Ana is a PhD student. She is developing state-of-the-art spatially explicit IBMs to understand and mitigate human threats to the persistence of wolf populations in the Iberian Peninsula. She is particularly interested in understanding how interactions between dispersal and local extinctions shape wolf expansion.
Hanna is postdoctoral researcher who is about to join us from the State Museum of Natural History in Lviv, Ukraine. Hanna is an entomologist, and will work on analysing soil fauna history traits, with a focus on Neuroptera. She will also work on assessing how lacewings respond to climate change.

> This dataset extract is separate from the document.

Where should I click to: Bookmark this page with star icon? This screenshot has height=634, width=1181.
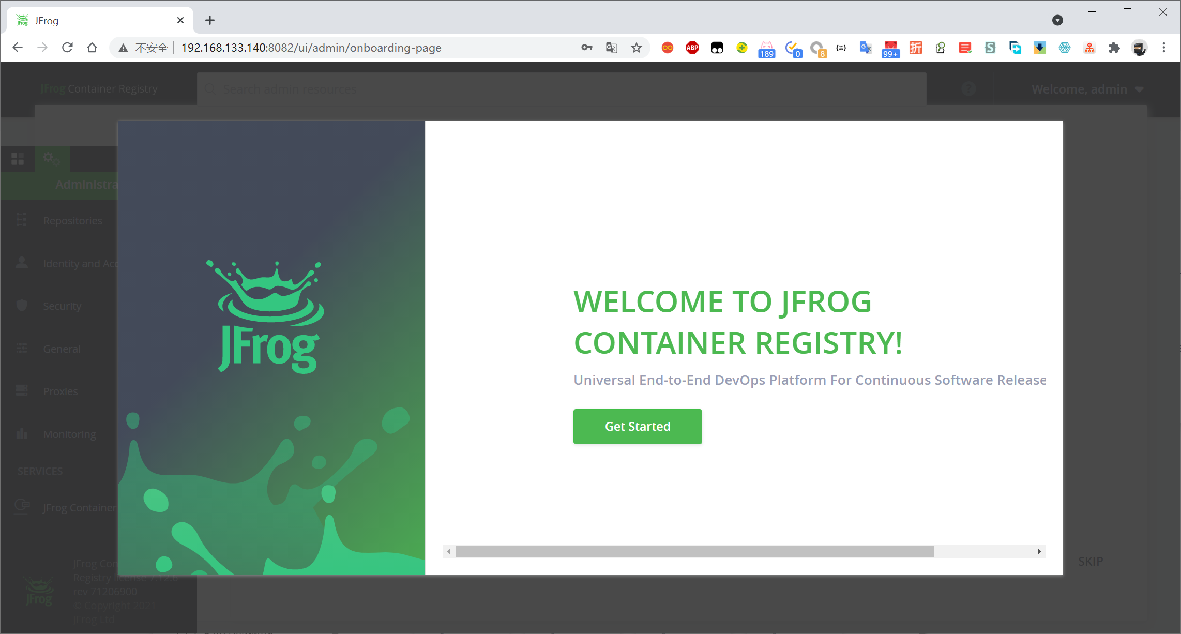point(636,48)
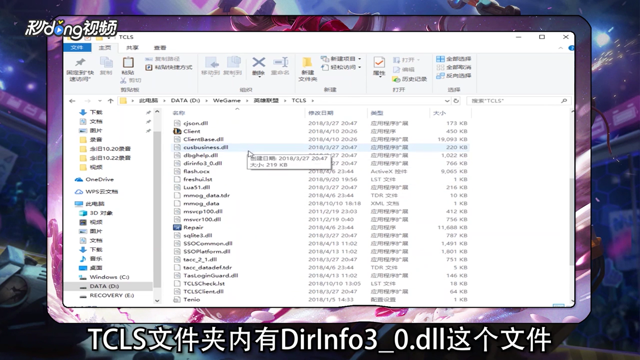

Maria leads the teams. She is keen on investigating how predictions of population dynamics can be improved by accounting for trait dynamics, environmental and spatial patterning, and tradeoffs between survival and reproduction; and on potential evolutionary consequences of environmental change. You can download her CV here (last update: Oct 2022).
Monica received a Swiss National Science Foundation mobility fellowship to work as a post-doc in our lab, using individual-based models to predict effects of environmental changes on giraffe population viability. Find out all about her work with giraffes here.
Sara is an MS student at Universidad Pablo Olavide. She is developing individual-based models of interacting rabbit and lynx populations to explore how increasingly shorter winters in the Mediterranean affect lynx population dynamics and movement by changing the life cycle of their main prey.
Teresa is a PhD student at CREAF. She is developing individual-based models of interacting shrub populations to explore how traits, demography, and trophic interactions (with herbivores and seed predators) affect shrub resilience to drought. Her works includes individual monitoring of 4 shrub species in Doñana National Park.
Students that collaborate with us but are not at EBD full time
Eva is a PhD student based at the University of Zurich. She works on lions and dewy pines and is investigating (among other things) the role of space when assessing and projecting the effect of species interactions on population dynamics. Find out more here.
Louis is a PhD student based at the University of Zurich. He is applying theoretical and empirical analyses to investigate how context-dependent changes in individual investment in survival vs. reproduction (aka. tradeoffs) affect our interpretations of population fate under environmental change. Find out more here.
Matt Clements is a PhD student at University of Sheffield. He is working on density structured population models, including data of shrub communities from Doñana National Park and invasive plants from the Ukrainian Carpathian Mountains. He is collecting much of the landscape-level data in Doñana. Matt is taking on the challenge of parameterising such models for more complex life cycles that the annual species that have been traditionally used.